# Playpen we got one from PETCO--- and it doesn't work we



## Meliss (Sep 1, 2007)

We got a playpen from Petco and it just doesn't work well I mean there is no cover and of course they all get out--- We had mesh on the top but I got scratched really bad from it. So we tried a tarp. The littlest one Koi she is 6 months old and chewed the tarp and got out a lot. So I decided the plastic on the floor-- we had some left over and put it on top of the playpen it seems to be working for now. I ordered one from PetSmart that has a cover--- the only problem is that it is backordered. I hope the plastic lasts until that time.


----------



## Forensic (Apr 12, 2007)

*Re: Playpen we got one from PETCO--- and it doesn't wor*

How fast does the little one chew? :lol:


----------



## Meliss (Sep 1, 2007)

*Re: Playpen we got one from PETCO--- and it doesn't wor*

She chews really fast Basically we had a couple of holes the first night and she got out.


----------



## ladada2001 (Sep 23, 2007)

*Re: Playpen we got one from PETCO--- and it doesn't wor*

With all the bad things I"m hearing about PetCo I'm beginning to believe more and more that they aren't good with pets at all, they're just mass producing random things that aren't tested first.


----------



## OnlyOno (Apr 4, 2007)

*Re: Playpen we got one from PETCO--- and it doesn't wor*

well that depends. was the playpen you bought made *for* rats? because i've seen guinea pig and puppy playpens, ones for rabbits and such, but never for rats. those animals aren't generally inclined to leap 3 feet in the air to explore something else. i'm not saying petco is a wonderful place, but they sell what they sell and it generally does what it's supposed to adequately.


----------



## mamarat (Sep 21, 2007)

*Re: Playpen we got one from PETCO--- and it doesn't wor*

You can make a playpen out of coroplast. I have mine at 36 inches high and no rattie can jump out.


----------



## ladada2001 (Sep 23, 2007)

*Re: Playpen we got one from PETCO--- and it doesn't wor*

seems like the rat would see nothing since the wall blocks.. well.. everything.


----------



## mamarat (Sep 21, 2007)

*Re: Playpen we got one from PETCO--- and it doesn't wor*

All their toys and stuff are on the floor. They have two dressers with drawers too, they have taken for their own and I'm in there too most of the time.


----------



## ladada2001 (Sep 23, 2007)

*Re: Playpen we got one from PETCO--- and it doesn't wor*

HOLY CRAP That's an amazingly huge cage!!


----------



## Mana (Apr 22, 2007)

*Re: Playpen we got one from PETCO--- and it doesn't wor*

Wow! I love that cage! Is it some Martin's cages put together? How many are there? Your rats must love having so much room to run!


----------



## ladada2001 (Sep 23, 2007)

*Re: Playpen we got one from PETCO--- and it doesn't wor*

It would be enough room for a whole whack of hitler bunnies!


----------



## mamarat (Sep 21, 2007)

*Re: Playpen we got one from PETCO--- and it doesn't wor*

Yes there are three Martin's cages put together. I have a colony of 9 in there.


----------



## Mana (Apr 22, 2007)

*Re: Playpen we got one from PETCO--- and it doesn't wor*



ladada2001 said:


> It would be enough room for a whole whack of hitler bunnies!

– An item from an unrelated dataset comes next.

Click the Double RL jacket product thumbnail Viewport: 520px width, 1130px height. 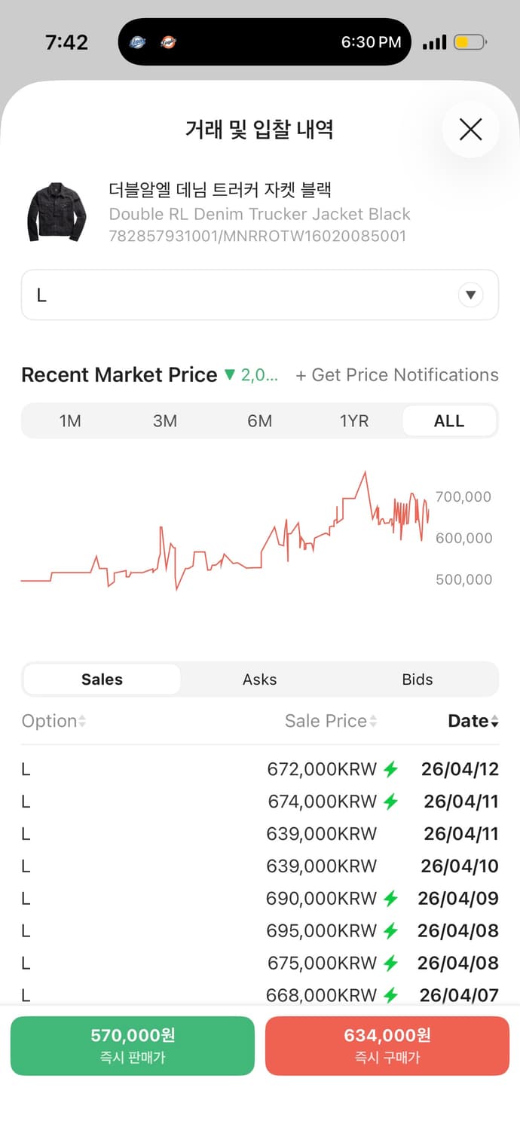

LOL.. a whack of hitler bunnies.... LOVE IT!


----------



## mamarat (Sep 21, 2007)

*Re: Playpen we got one from PETCO--- and it doesn't wor*

Do I dare ask? What are hitler bunnies?


----------



## Forensic (Apr 12, 2007)

*Re: Playpen we got one from PETCO--- and it doesn't wor*



mamarat said:


> Do I dare ask? What are hitler bunnies?

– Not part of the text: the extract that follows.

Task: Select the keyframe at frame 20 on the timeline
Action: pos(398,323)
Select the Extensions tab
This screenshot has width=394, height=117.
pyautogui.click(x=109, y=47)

There was much insanity last night... :lol:


----------



## ladada2001 (Sep 23, 2007)

*Re: Playpen we got one from PETCO--- and it doesn't wor*



Forensic said:


> mamarat said:
> 
> 
> > Do I dare ask? What are hitler bunnies?
> ...


I don't have school tomorrow

LET THE INSANITY, BEGIN!

Nerf!


----------



## ladada2001 (Sep 23, 2007)

*Re: Playpen we got one from PETCO--- and it doesn't wor*


----------



## Holly (Dec 31, 2006)

*Re: Playpen we got one from PETCO--- and it doesn't wor*

I got a "playpen for small animals" at PetSmart, and it works as long as I'm in there with them, to prevent them from crawling over, or jumping up. It's good, because it allows them to be in places that they want to go, but wouldn't usually be safe for them. The only downside is that it's definitely got to be a ~supervised~ activity.

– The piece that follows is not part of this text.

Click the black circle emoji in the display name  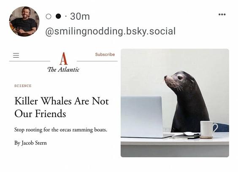(x=58, y=16)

I, too, am super impressed with that cage setup! I had thought I'd gotten my boys the "best," but now I wonder if I should do better than that? (Of course, I only have 2, and don't need room for 9, but I always figure, the more room, the better.)


----------



## Forensic (Apr 12, 2007)

*Re: Playpen we got one from PETCO--- and it doesn't wor*



ladada2001 said:


> Forensic said:
> 
> 
> > mamarat said:
> ...


Heh. Well, I work in less than 8 hours. So... no.


----------



## ladada2001 (Sep 23, 2007)

*Re: Playpen we got one from PETCO--- and it doesn't wor*

Awh, well, you need the sleep. Take it well! I'll be sure to heckle around here for a while, it's not like I have much else to do.


----------



## cjshrader (Feb 15, 2007)

*Re: Playpen we got one from PETCO--- and it doesn't wor*

mamarat, do they ever chew through the coroplast? I currently use cardboard with a similar design, but they've made themselves a small hole they can get out of with it and so I'd like to get something a little stronger.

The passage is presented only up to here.